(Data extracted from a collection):

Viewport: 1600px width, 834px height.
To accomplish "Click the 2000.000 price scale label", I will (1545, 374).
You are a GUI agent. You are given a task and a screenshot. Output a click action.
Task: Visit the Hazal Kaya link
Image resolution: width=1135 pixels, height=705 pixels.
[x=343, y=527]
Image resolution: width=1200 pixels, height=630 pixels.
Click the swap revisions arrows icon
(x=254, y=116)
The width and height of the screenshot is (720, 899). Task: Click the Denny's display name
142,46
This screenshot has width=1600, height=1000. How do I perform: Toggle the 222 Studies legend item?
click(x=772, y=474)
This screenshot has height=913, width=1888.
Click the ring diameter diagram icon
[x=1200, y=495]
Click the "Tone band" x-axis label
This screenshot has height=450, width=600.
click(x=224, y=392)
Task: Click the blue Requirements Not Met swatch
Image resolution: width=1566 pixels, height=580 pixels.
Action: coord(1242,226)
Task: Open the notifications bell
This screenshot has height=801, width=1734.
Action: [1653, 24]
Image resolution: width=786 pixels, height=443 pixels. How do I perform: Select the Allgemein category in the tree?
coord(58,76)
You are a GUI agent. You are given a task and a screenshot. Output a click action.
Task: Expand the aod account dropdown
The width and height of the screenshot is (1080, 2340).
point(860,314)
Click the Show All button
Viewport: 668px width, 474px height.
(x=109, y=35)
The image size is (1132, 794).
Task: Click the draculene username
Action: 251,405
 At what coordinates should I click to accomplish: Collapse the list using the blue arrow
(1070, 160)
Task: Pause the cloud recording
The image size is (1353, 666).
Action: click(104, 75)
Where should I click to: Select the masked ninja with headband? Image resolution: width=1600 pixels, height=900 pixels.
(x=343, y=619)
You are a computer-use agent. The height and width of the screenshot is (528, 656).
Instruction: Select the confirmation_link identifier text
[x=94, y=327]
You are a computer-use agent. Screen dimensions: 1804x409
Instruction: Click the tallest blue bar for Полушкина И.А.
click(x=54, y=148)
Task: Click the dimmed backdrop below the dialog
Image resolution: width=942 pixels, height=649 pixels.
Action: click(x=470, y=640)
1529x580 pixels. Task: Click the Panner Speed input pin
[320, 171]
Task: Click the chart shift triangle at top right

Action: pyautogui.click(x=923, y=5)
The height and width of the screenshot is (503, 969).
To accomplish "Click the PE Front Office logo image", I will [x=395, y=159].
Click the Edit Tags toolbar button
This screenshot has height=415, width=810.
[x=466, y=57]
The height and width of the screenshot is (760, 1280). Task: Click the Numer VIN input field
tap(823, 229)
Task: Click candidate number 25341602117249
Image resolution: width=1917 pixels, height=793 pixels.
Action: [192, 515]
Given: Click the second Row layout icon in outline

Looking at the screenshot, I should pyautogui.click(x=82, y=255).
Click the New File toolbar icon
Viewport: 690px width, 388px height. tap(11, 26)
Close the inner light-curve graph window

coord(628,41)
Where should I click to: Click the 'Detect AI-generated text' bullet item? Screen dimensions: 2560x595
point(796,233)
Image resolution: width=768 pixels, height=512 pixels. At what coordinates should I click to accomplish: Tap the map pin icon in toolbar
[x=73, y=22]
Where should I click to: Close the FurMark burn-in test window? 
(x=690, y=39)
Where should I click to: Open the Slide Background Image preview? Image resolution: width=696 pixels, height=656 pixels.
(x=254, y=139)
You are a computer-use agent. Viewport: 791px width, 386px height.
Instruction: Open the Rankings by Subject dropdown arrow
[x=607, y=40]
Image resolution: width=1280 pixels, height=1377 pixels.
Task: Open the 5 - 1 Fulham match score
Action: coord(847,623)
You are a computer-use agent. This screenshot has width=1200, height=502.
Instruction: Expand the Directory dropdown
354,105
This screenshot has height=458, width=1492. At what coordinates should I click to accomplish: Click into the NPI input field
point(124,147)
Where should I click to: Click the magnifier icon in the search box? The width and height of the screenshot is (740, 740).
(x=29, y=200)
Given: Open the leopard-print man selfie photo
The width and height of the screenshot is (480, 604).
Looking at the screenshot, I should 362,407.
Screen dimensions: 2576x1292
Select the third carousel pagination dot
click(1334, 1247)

(What you should do): State how many lines above include the word "agent", and nothing more.

(Finished exercise): 6